Matteo Salvini, le nouveau ministre de l’Intérieur, a confirmé, le 2 juin dernier, la ligne anti-immigration du nouveau gouvernement italien :

« Nous sommes en train de travailler sur les ONG, mais ce qui est certain c’est que les États doivent retrouver leur rôle d’État. Et aucun « adjoint de passeur » (c’est-à-dire volontaire des ONG, ndlr) ne doit accoster dans les ports italiens. »

« Demain je vais à Pozzallo où ces dernières heures ont débarqués des hôtes non désirés. »

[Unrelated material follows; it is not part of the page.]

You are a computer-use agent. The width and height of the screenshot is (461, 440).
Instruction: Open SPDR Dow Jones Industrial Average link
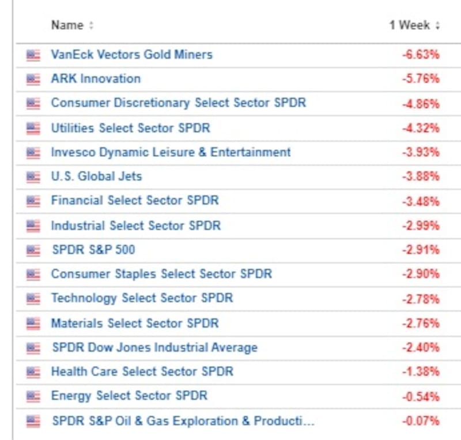point(154,348)
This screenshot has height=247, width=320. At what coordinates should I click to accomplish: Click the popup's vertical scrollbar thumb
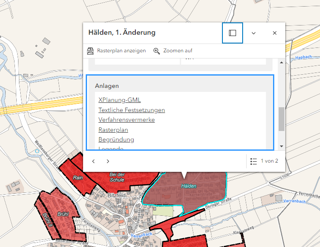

Cette ferme déclaration du président de La Ligue n’a pas plu au cardinal Francesco Montenegro, président de la Commission de la Conférence épiscopale italienne pour la Charité :

« Il est clair que la responsabilité des morts n’est pas seulement une question de déclarations électorales. Ce sont des morts qui pèsent sur la conscience de tous. Une solution doit être trouvée mais si c’est « mettons-les dehors » cela devient problématique parce que ce sont des vies humaines. Et on ne peut pas les écarter comme si de rien n’était. »

Toujours la même pensée unique de la bien-pensance qui favorise « le business » du trafic humain, business qui a « fructifié de façon démesuré sous le manteau de la solidarité » pour citer le nouveau premier ministre italien, Giuseppe Conte.